:: Problem description ::
Output only the lines of the entries that follow, starting at the one with "Click the CLASS logo badge" and running down to the one with "Click the Opacity", both included and unchanged.
☆ ☆ ☆ ☆ ☆
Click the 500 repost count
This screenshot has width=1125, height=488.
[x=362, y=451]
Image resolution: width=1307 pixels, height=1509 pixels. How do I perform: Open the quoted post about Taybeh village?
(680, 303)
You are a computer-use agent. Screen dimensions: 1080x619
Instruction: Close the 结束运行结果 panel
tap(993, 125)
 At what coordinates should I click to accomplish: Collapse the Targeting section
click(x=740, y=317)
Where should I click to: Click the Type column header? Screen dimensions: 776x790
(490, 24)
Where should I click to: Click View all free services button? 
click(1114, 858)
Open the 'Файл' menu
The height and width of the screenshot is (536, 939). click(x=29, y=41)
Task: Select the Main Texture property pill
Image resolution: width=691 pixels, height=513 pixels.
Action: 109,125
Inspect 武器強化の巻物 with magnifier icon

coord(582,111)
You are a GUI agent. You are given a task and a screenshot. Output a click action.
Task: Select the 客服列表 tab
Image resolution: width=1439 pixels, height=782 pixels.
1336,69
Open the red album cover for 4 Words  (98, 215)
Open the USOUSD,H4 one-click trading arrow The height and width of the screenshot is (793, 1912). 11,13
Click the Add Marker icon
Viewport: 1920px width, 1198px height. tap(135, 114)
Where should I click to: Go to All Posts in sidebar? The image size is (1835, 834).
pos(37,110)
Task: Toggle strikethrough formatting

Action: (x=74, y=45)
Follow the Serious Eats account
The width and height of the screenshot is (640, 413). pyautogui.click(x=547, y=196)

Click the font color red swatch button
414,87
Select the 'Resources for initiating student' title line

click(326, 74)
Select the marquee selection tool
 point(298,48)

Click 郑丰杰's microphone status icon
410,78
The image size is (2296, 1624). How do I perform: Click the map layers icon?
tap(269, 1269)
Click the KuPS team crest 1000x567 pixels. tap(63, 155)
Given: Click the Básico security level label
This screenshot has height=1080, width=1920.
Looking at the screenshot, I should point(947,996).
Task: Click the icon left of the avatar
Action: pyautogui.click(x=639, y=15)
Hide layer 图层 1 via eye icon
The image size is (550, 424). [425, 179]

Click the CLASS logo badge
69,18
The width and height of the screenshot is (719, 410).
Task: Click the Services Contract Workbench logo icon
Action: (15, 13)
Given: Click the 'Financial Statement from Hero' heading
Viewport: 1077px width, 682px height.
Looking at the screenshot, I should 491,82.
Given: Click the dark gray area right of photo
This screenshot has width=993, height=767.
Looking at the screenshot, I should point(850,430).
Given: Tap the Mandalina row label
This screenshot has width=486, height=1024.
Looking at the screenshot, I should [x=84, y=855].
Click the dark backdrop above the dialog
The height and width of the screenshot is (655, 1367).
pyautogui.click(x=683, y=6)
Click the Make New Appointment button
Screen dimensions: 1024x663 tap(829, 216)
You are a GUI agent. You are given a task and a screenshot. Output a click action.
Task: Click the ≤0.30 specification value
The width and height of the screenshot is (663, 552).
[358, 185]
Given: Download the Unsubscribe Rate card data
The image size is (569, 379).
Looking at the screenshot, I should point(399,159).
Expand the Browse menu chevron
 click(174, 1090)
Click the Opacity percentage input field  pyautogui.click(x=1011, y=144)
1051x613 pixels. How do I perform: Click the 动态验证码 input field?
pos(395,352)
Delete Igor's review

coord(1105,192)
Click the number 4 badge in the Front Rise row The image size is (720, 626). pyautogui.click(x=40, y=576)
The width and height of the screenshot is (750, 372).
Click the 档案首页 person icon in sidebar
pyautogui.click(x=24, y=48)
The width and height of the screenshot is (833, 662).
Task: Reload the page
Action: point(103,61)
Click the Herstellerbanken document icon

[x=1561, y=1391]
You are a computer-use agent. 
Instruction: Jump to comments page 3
☆ ☆ ☆ ☆ ☆
:: Problem solution ::
Click the CLASS logo badge
69,18
The width and height of the screenshot is (719, 410).
Task: Click the Services Contract Workbench logo icon
Action: (15, 13)
Given: Click the 'Financial Statement from Hero' heading
Viewport: 1077px width, 682px height.
Looking at the screenshot, I should 491,82.
Given: Click the dark gray area right of photo
This screenshot has width=993, height=767.
Looking at the screenshot, I should point(850,430).
Given: Tap the Mandalina row label
This screenshot has width=486, height=1024.
Looking at the screenshot, I should [x=84, y=855].
Click the dark backdrop above the dialog
The height and width of the screenshot is (655, 1367).
pyautogui.click(x=683, y=6)
Click the Make New Appointment button
Screen dimensions: 1024x663 tap(829, 216)
You are a GUI agent. You are given a task and a screenshot. Output a click action.
Task: Click the ≤0.30 specification value
The width and height of the screenshot is (663, 552).
[358, 185]
Given: Download the Unsubscribe Rate card data
The image size is (569, 379).
Looking at the screenshot, I should point(399,159).
Expand the Browse menu chevron
 click(174, 1090)
Click the Opacity percentage input field  pyautogui.click(x=1011, y=144)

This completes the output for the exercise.